Loss of NB-3 aggravates cerebral ischemia by impairing neuron survival and neurite growth.

BACKGROUND AND
PURPOSE: NB-3 is a member of the F3/contactin family of neural recognition molecules, which are crucial for cell morphogenesis and motility. NB-3 is expressed in neurons and plays an important role in axonal extension and neuronal survival. However, the role of NB-3 in cerebral ischemic injury remains unknown.
METHODS: Adult male wild-type and NB-3 knockout mice were subjected to ischemic injury by unilateral middle cerebral carotid artery occlusion for 3 hours, 6 hours, and 12 hours. Ischemic infarction volumes were then determined by 2, 3, 5-triphenyltetrazolium chloride staining. Neurological dysfunction analysis was also performed. Primary culture of neuronal cells from wild-type and knockout animals was also used for analysis of neuronal survival and neurite outgrowth.
RESULTS: NB-3 expression in the ischemic hemisphere was decreased after transient middle cerebral artery occlusion (MCAO). NB-3-knockout mice developed a 2.6-fold larger infarct volume and exhibited increased neurological deficit scores after transient middle cerebral artery occlusion compared with control mice.
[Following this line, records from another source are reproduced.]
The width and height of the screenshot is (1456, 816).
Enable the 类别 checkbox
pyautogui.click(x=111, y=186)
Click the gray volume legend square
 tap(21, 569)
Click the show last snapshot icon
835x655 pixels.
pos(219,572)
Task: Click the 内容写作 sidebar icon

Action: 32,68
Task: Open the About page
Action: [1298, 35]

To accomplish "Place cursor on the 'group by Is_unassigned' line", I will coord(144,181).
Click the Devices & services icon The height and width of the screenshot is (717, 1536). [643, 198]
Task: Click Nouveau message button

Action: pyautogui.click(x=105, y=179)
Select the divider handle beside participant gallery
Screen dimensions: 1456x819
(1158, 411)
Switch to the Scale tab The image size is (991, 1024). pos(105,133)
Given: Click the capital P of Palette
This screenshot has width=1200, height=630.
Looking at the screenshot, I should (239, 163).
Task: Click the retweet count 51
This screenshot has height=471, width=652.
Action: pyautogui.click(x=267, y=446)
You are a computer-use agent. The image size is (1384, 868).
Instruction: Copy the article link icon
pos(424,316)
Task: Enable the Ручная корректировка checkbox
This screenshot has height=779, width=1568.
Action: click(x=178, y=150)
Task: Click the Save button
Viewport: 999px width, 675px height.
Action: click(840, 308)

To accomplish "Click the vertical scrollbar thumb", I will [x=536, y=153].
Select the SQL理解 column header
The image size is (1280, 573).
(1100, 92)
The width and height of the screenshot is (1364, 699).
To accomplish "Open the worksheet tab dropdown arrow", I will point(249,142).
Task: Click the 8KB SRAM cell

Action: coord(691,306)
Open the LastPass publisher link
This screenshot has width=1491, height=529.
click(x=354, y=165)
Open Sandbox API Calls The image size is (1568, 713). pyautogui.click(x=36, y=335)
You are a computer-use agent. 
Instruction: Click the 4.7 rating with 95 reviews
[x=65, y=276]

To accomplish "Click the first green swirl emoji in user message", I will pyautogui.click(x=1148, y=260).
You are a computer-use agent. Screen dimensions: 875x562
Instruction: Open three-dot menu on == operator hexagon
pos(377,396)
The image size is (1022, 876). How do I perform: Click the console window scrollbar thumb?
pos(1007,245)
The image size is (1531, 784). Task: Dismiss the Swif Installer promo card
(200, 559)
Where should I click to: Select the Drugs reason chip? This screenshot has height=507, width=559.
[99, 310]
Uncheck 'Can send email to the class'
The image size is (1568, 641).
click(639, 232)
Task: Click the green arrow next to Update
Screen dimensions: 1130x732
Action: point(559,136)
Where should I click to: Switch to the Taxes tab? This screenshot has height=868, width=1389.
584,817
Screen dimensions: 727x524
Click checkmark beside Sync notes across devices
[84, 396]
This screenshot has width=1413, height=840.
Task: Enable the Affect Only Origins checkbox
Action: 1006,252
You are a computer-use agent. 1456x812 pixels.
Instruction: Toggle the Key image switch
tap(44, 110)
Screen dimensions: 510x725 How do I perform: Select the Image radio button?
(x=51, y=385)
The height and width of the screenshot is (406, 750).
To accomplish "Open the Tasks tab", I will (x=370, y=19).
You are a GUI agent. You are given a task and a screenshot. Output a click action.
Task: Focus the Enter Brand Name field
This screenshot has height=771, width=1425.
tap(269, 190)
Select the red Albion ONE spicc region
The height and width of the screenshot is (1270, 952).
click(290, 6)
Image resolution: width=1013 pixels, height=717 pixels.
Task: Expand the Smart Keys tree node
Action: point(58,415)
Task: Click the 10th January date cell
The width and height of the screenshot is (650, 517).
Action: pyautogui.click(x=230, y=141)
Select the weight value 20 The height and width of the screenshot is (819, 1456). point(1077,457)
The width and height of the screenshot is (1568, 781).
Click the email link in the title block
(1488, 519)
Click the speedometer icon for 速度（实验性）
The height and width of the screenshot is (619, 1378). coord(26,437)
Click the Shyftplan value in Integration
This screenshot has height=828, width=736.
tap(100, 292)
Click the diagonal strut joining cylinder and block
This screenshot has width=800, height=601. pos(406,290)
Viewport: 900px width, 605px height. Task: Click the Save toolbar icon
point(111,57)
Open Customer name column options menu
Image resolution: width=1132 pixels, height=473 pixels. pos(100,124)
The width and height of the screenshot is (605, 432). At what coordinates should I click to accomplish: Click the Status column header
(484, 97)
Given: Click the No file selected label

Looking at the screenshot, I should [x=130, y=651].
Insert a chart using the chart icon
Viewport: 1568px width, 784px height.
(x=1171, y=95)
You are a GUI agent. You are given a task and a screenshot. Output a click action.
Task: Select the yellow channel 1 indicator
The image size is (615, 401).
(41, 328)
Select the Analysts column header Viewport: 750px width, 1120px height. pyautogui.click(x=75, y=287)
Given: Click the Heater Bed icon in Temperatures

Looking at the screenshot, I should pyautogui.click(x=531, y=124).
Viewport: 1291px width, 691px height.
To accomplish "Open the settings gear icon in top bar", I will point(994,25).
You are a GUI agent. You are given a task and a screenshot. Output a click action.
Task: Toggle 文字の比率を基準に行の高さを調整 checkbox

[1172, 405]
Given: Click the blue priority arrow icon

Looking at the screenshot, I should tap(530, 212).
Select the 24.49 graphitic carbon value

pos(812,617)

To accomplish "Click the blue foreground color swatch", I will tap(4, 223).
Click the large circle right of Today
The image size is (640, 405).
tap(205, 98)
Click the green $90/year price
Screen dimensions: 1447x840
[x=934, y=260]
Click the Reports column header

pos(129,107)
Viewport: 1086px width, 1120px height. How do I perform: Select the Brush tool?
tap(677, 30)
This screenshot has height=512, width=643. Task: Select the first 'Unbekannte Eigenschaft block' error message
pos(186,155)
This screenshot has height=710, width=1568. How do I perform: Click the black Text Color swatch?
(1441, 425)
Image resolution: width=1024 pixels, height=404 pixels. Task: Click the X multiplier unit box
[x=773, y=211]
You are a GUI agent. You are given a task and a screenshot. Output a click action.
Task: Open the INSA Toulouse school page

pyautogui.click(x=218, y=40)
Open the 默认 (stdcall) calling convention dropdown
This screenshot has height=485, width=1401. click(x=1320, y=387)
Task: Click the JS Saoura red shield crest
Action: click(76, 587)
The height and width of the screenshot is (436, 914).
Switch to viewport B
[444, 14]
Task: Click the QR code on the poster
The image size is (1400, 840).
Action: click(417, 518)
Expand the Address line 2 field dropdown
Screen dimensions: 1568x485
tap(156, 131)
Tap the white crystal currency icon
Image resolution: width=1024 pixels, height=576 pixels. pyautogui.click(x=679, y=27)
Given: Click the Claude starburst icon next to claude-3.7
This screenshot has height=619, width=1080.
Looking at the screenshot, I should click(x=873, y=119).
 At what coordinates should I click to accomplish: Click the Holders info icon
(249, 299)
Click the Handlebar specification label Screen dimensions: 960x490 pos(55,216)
Substrate with NB-3 promoted neuronal survival and neurite outgrowth in vitro, whereas neurite outgrowth and neuronal survival were significantly reduced in NB-3-deficient neurons. In addition, NB-3 deficiency renders neurons more susceptible to oxygen-glucose deprivation-induced damage and NB-3 as substrate could partially through homophilic mechanisms.
CONCLUSIONS: These data demonstrate that NB-3 deficiency may aggravate brain damage after middle cerebral artery occlusion by impairing neuronal survival and neurite growth.